[WHAT IS BEING ASKED] Exactly as written, copy the lines of the data below from the first through the one containing "key swing states".

[RECORDS SUPPLIED]
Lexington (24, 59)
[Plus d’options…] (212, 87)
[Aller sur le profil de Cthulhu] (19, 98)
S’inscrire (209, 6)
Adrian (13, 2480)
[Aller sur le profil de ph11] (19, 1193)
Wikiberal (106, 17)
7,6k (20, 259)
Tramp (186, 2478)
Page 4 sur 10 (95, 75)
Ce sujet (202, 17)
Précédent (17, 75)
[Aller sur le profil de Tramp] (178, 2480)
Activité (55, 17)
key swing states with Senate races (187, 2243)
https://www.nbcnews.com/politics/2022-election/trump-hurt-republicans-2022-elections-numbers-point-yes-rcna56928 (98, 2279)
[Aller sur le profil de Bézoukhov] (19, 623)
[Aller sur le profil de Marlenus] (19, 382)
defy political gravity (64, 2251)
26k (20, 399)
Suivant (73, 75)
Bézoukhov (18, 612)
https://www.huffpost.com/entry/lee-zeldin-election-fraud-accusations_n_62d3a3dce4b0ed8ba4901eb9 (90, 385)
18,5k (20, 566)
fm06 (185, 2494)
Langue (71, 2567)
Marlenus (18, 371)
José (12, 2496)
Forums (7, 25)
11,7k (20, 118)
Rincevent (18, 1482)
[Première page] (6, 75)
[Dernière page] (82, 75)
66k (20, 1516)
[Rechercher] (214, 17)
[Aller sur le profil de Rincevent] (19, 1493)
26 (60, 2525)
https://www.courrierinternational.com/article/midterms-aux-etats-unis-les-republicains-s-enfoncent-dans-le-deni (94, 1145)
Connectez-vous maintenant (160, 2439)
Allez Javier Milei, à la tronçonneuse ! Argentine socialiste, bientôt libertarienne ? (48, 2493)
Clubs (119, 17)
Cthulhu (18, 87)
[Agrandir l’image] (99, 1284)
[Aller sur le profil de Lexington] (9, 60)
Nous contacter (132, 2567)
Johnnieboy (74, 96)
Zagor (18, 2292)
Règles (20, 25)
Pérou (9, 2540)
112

[ANSWER TO THIS PROBLEM]
Lexington (24, 59)
[Plus d’options…] (212, 87)
[Aller sur le profil de Cthulhu] (19, 98)
S’inscrire (209, 6)
Adrian (13, 2480)
[Aller sur le profil de ph11] (19, 1193)
Wikiberal (106, 17)
7,6k (20, 259)
Tramp (186, 2478)
Page 4 sur 10 (95, 75)
Ce sujet (202, 17)
Précédent (17, 75)
[Aller sur le profil de Tramp] (178, 2480)
Activité (55, 17)
key swing states with Senate races (187, 2243)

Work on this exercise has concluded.